§ PROBLEM DESCRIPTION
Starting at the line that contains "Viewport: 600px width, 410px height." and ending at the line that contains "Action: [867, 69]", with both of those lines included, lay out the lines of the items as a numbered list and skip any blank lines.

########

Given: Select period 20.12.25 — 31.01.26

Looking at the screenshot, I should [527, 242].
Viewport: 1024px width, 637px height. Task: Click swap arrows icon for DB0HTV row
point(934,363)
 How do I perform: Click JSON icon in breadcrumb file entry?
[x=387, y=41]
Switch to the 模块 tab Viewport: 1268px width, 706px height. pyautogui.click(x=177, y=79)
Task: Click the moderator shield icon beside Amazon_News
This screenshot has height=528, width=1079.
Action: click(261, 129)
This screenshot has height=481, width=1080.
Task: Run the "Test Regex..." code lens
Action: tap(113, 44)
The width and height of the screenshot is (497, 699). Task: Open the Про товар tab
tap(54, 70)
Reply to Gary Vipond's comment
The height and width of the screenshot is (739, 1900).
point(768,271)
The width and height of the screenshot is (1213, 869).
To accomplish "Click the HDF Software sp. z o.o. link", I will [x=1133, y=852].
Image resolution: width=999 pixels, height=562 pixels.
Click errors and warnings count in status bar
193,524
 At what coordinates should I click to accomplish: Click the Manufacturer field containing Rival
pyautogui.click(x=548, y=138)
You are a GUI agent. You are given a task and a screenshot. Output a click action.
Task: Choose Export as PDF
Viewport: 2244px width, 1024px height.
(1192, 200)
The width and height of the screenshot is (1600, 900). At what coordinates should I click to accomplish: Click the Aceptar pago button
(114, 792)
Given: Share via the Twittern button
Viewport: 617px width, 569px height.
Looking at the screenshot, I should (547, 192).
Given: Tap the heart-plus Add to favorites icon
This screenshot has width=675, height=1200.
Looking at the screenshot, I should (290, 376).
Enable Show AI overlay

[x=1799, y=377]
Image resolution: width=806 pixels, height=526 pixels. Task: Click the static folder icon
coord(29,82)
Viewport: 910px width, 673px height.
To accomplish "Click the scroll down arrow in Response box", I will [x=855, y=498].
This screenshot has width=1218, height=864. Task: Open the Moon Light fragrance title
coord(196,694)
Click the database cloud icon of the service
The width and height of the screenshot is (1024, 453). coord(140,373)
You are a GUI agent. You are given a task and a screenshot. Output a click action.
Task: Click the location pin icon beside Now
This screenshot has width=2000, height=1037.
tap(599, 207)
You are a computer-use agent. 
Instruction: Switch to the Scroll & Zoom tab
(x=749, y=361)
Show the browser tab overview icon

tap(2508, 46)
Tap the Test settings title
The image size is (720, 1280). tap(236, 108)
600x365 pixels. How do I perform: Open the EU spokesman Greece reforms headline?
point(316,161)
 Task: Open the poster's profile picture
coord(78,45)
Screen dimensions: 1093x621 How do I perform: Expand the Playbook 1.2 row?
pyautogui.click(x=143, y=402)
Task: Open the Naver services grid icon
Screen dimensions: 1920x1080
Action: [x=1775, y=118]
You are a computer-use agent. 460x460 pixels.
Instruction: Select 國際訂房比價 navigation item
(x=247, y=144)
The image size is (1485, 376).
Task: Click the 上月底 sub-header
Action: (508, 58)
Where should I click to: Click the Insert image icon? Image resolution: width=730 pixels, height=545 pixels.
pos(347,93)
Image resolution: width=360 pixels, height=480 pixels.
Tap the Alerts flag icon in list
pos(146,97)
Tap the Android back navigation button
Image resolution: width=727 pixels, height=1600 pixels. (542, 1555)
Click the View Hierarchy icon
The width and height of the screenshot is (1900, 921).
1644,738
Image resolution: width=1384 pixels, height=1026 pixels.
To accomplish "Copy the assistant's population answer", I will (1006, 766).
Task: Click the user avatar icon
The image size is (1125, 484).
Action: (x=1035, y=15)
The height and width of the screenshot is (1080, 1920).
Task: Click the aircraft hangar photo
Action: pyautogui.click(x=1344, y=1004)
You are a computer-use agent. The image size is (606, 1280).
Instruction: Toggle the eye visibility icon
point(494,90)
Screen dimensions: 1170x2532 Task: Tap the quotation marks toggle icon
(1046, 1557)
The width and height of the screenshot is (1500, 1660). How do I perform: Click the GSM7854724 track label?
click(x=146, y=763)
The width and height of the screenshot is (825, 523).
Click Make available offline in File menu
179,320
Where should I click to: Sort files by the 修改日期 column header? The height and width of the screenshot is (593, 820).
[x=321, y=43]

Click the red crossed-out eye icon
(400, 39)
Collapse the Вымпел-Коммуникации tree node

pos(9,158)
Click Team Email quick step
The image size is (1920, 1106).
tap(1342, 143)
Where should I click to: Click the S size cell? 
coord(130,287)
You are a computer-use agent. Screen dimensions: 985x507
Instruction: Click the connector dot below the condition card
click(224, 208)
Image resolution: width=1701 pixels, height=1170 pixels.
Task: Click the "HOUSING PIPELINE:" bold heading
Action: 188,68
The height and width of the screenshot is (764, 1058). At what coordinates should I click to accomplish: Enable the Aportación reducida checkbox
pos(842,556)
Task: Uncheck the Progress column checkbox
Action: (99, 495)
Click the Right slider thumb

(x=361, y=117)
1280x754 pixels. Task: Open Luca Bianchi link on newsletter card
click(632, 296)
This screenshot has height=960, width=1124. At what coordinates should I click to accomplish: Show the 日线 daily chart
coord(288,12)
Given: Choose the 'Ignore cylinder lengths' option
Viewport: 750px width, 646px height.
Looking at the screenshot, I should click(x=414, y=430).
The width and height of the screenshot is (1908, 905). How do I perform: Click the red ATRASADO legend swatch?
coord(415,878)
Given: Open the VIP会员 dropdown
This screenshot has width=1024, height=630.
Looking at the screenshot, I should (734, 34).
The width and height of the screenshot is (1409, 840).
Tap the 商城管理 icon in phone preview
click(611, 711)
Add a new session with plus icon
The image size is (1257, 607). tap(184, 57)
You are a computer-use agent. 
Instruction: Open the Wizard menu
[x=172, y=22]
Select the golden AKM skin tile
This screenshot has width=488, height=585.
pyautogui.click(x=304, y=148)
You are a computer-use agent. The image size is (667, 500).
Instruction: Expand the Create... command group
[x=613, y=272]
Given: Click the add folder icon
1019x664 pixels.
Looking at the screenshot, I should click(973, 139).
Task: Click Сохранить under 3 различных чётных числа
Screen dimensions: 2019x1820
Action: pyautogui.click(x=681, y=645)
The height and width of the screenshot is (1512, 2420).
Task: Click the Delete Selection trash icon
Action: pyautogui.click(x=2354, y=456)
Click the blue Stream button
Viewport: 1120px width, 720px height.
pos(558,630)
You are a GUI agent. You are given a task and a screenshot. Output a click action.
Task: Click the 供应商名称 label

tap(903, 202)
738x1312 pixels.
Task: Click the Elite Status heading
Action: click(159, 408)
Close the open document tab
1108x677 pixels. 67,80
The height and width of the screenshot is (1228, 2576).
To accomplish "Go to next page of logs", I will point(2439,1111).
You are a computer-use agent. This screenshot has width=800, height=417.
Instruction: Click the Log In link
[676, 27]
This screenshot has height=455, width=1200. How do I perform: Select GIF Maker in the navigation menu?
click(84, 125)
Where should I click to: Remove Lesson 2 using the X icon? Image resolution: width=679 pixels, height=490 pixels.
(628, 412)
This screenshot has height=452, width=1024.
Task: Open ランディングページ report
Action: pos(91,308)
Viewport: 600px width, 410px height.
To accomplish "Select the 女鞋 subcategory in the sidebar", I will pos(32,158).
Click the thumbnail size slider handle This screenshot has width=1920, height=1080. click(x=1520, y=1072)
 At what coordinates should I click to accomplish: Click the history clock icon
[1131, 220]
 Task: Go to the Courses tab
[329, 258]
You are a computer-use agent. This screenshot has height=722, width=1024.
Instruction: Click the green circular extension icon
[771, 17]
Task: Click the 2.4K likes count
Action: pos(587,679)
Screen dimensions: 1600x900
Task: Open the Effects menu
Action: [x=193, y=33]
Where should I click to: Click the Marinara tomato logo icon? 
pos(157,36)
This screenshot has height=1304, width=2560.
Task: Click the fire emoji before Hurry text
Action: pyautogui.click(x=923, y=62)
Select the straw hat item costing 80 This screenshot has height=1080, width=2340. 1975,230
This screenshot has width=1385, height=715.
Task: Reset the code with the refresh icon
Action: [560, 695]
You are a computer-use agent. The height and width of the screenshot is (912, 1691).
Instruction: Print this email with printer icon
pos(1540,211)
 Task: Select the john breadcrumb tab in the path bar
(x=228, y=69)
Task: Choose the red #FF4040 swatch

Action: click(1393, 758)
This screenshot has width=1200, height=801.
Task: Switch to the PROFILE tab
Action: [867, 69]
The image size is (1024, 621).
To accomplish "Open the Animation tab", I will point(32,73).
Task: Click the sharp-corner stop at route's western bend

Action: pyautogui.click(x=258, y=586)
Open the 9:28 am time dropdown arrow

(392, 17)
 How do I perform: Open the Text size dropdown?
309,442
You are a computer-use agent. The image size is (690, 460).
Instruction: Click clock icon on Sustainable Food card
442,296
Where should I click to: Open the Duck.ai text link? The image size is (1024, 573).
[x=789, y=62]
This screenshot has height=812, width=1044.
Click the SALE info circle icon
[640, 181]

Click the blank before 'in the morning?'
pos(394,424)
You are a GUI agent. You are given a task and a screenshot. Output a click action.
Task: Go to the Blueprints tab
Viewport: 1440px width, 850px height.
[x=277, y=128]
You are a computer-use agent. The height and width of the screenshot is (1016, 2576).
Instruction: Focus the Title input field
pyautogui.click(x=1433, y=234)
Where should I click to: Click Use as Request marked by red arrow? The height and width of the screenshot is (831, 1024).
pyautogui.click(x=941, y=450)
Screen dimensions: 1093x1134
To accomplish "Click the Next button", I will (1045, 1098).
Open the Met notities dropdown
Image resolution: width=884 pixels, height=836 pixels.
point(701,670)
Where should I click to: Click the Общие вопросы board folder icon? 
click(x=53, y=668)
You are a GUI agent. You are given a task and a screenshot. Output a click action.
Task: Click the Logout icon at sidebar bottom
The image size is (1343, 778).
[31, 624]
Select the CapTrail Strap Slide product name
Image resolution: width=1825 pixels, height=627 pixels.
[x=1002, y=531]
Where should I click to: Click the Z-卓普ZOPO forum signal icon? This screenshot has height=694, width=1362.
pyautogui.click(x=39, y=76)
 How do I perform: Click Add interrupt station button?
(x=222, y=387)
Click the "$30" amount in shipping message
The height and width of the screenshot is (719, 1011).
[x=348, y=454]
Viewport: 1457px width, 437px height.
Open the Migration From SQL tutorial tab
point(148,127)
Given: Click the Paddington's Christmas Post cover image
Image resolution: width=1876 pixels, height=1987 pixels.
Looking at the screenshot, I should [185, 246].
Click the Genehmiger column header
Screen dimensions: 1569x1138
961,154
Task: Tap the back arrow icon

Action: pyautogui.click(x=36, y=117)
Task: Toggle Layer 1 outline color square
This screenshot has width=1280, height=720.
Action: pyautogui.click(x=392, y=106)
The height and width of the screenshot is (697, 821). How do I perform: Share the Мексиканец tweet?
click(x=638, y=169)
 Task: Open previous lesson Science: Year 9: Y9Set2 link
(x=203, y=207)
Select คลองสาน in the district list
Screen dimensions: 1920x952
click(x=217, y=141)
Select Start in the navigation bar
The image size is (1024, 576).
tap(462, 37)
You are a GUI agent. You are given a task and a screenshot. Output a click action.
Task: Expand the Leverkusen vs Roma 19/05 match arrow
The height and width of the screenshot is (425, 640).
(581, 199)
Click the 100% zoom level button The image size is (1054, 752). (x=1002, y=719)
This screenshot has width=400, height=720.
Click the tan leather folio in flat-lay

########

§ RESULT OF THIS TASK
1. Viewport: 600px width, 410px height.
2. To accomplish "Select the 女鞋 subcategory in the sidebar", I will pos(32,158).
3. Click the thumbnail size slider handle This screenshot has width=1920, height=1080. click(x=1520, y=1072)
4.  At what coordinates should I click to accomplish: Click the history clock icon
5. [1131, 220]
6.  Task: Go to the Courses tab
7. [329, 258]
8. You are a computer-use agent. This screenshot has height=722, width=1024.
9. Instruction: Click the green circular extension icon
10. [771, 17]
11. Task: Click the 2.4K likes count
12. Action: pos(587,679)
13. Screen dimensions: 1600x900
14. Task: Open the Effects menu
15. Action: [x=193, y=33]
16. Where should I click to: Click the Marinara tomato logo icon? 
17. pos(157,36)
18. This screenshot has height=1304, width=2560.
19. Task: Click the fire emoji before Hurry text
20. Action: pyautogui.click(x=923, y=62)
21. Select the straw hat item costing 80 This screenshot has height=1080, width=2340. 1975,230
22. This screenshot has width=1385, height=715.
23. Task: Reset the code with the refresh icon
24. Action: [560, 695]
25. You are a computer-use agent. The height and width of the screenshot is (912, 1691).
26. Instruction: Print this email with printer icon
27. pos(1540,211)
28.  Task: Select the john breadcrumb tab in the path bar
29. (x=228, y=69)
30. Task: Choose the red #FF4040 swatch
31. Action: click(1393, 758)
32. This screenshot has width=1200, height=801.
33. Task: Switch to the PROFILE tab
34. Action: [867, 69]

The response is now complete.